*Directions for this task*: Give the data again exactly, stopping after the "The image size is (433, 274)." line.

Saved data entries:
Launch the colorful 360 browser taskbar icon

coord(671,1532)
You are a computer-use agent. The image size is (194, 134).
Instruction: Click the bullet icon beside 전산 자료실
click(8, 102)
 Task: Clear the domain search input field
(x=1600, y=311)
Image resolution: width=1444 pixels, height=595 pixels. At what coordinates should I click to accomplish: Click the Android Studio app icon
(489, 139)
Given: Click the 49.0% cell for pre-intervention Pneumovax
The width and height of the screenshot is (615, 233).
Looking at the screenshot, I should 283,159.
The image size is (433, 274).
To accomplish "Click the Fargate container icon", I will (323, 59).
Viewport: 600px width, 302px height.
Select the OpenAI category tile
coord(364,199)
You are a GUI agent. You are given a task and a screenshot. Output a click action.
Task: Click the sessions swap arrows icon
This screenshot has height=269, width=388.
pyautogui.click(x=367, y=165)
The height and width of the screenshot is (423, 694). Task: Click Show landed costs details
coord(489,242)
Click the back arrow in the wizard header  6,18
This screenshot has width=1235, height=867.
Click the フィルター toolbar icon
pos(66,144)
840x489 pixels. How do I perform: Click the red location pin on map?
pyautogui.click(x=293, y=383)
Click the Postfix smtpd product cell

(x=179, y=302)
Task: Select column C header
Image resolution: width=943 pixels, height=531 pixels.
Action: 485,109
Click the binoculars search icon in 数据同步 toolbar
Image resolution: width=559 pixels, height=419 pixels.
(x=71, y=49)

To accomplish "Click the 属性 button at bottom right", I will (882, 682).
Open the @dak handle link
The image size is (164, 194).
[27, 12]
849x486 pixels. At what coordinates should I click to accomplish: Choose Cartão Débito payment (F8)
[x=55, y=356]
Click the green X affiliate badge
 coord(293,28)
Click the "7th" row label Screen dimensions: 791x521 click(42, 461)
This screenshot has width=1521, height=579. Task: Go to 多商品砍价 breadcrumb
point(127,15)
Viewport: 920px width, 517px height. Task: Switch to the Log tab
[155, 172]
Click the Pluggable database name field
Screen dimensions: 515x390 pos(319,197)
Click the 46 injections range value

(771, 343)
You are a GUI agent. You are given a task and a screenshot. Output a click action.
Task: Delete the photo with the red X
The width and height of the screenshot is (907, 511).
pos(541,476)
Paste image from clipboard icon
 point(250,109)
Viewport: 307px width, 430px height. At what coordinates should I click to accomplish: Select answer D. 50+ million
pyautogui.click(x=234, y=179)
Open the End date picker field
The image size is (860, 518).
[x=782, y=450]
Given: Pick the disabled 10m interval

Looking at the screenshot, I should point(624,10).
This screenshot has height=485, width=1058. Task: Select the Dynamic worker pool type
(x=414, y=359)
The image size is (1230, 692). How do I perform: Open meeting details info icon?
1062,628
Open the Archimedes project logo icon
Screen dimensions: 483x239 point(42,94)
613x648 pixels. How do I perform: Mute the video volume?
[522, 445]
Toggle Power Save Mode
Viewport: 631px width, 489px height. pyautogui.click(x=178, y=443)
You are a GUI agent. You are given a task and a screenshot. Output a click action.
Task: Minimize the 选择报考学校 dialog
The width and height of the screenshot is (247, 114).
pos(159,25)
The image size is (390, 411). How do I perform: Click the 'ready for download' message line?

*Response for this exercise*:
Launch the colorful 360 browser taskbar icon

coord(671,1532)
You are a computer-use agent. The image size is (194, 134).
Instruction: Click the bullet icon beside 전산 자료실
click(8, 102)
 Task: Clear the domain search input field
(x=1600, y=311)
Image resolution: width=1444 pixels, height=595 pixels. At what coordinates should I click to accomplish: Click the Android Studio app icon
(489, 139)
Given: Click the 49.0% cell for pre-intervention Pneumovax
The width and height of the screenshot is (615, 233).
Looking at the screenshot, I should 283,159.
The image size is (433, 274).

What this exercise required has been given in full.